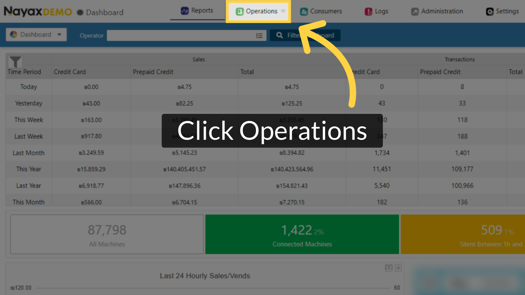Select the Reports navigation icon
This screenshot has height=295, width=525.
(x=185, y=10)
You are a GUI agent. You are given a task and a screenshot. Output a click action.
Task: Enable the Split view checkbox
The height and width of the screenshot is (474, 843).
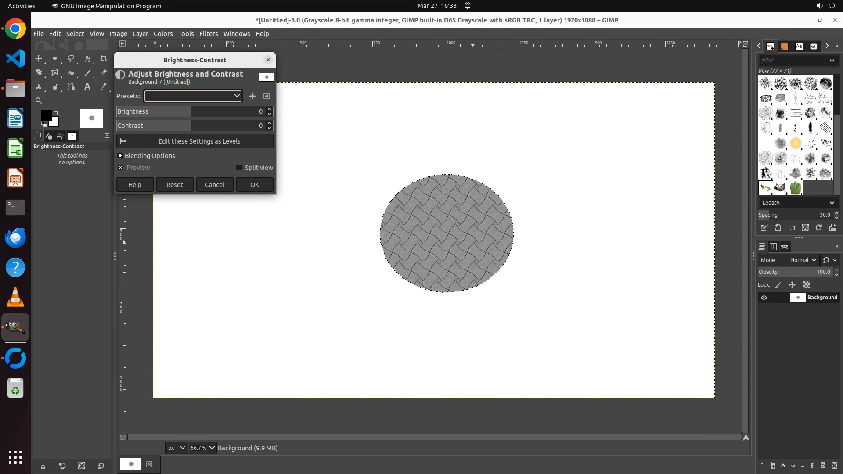(x=239, y=168)
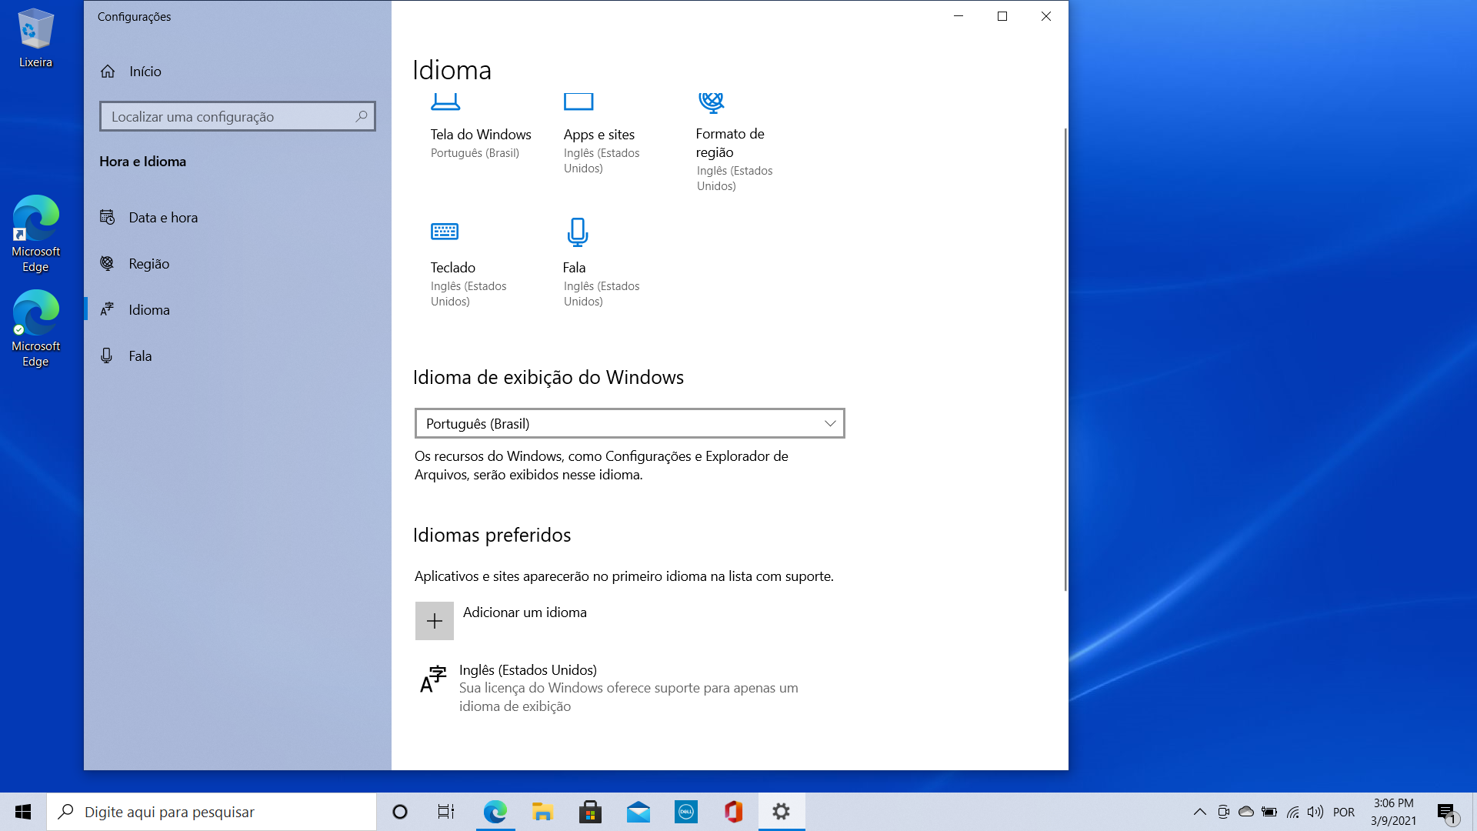The image size is (1477, 831).
Task: Go to Região settings page
Action: [148, 264]
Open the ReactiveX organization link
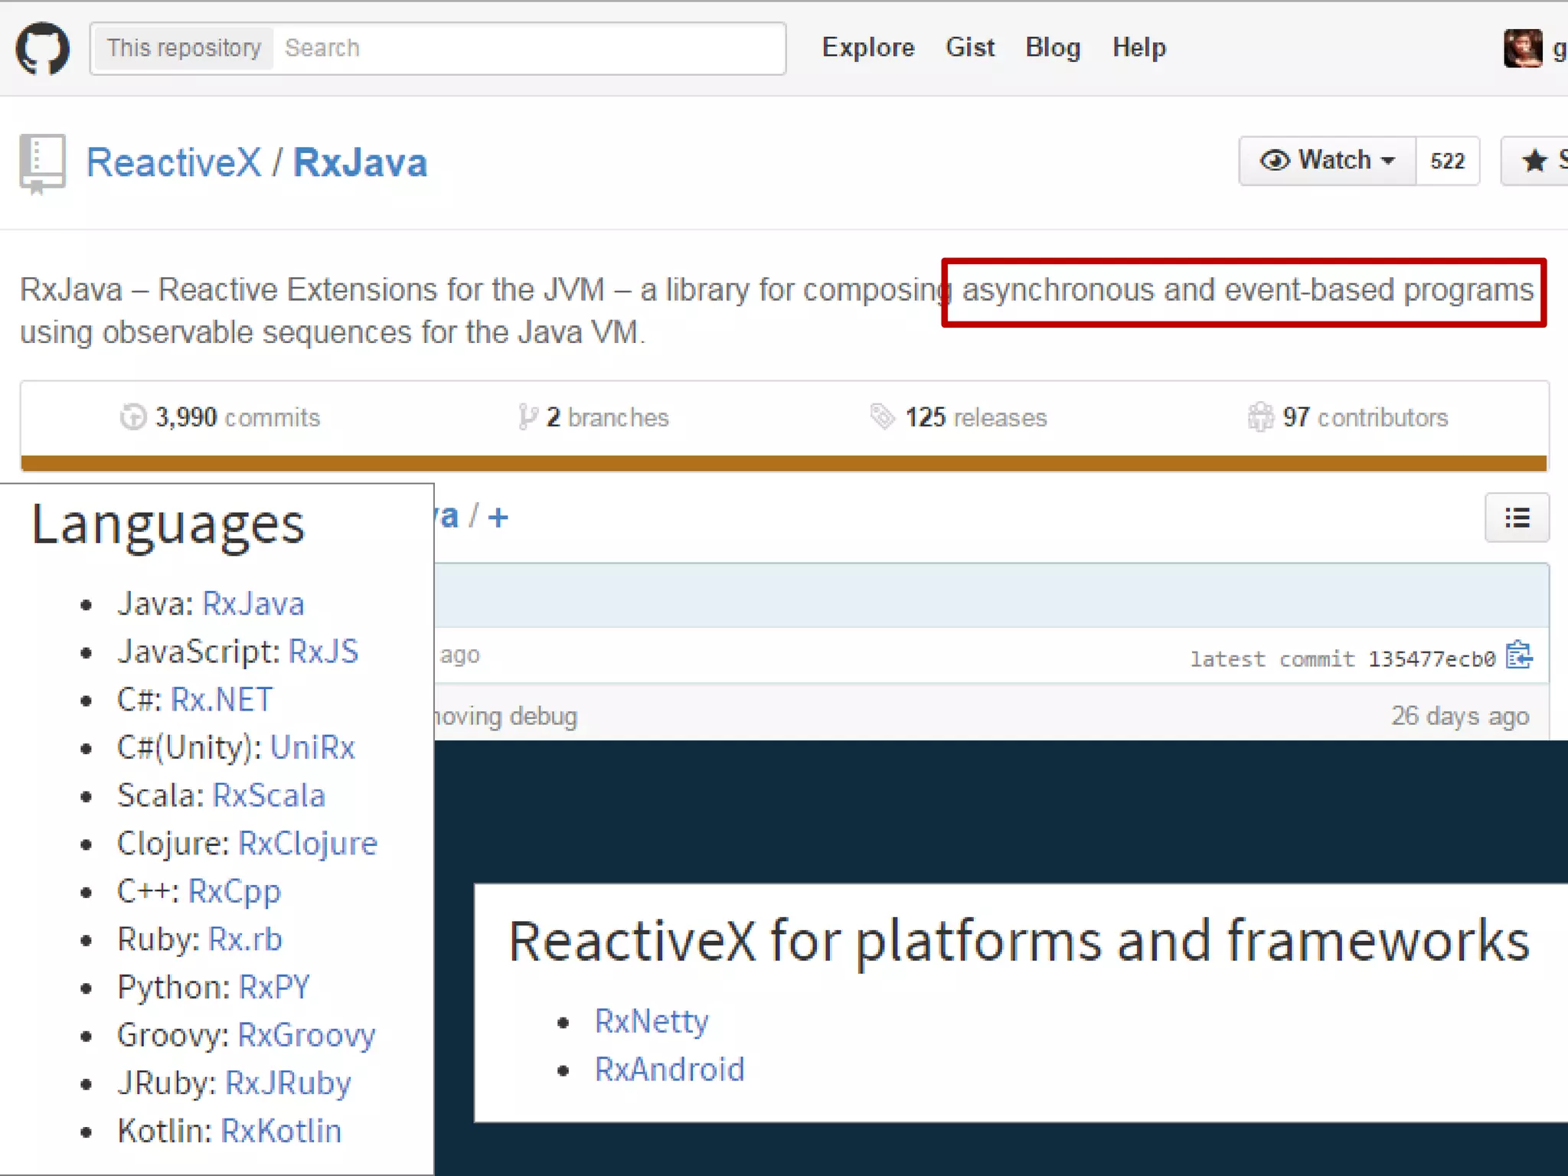 pos(174,162)
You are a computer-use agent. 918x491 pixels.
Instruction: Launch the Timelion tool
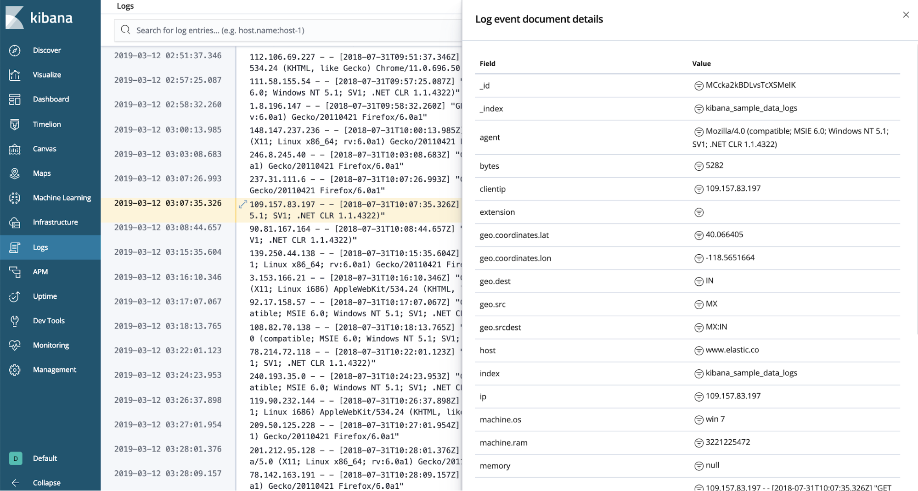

TASK: Please output, exactly and with no pictures, only the lines from the one containing "You are a computer-use agent. 918x491 pixels." through the final line of the records above.

OUTPUT FOR THIS EXERCISE:
You are a computer-use agent. 918x491 pixels.
Instruction: Launch the Timelion tool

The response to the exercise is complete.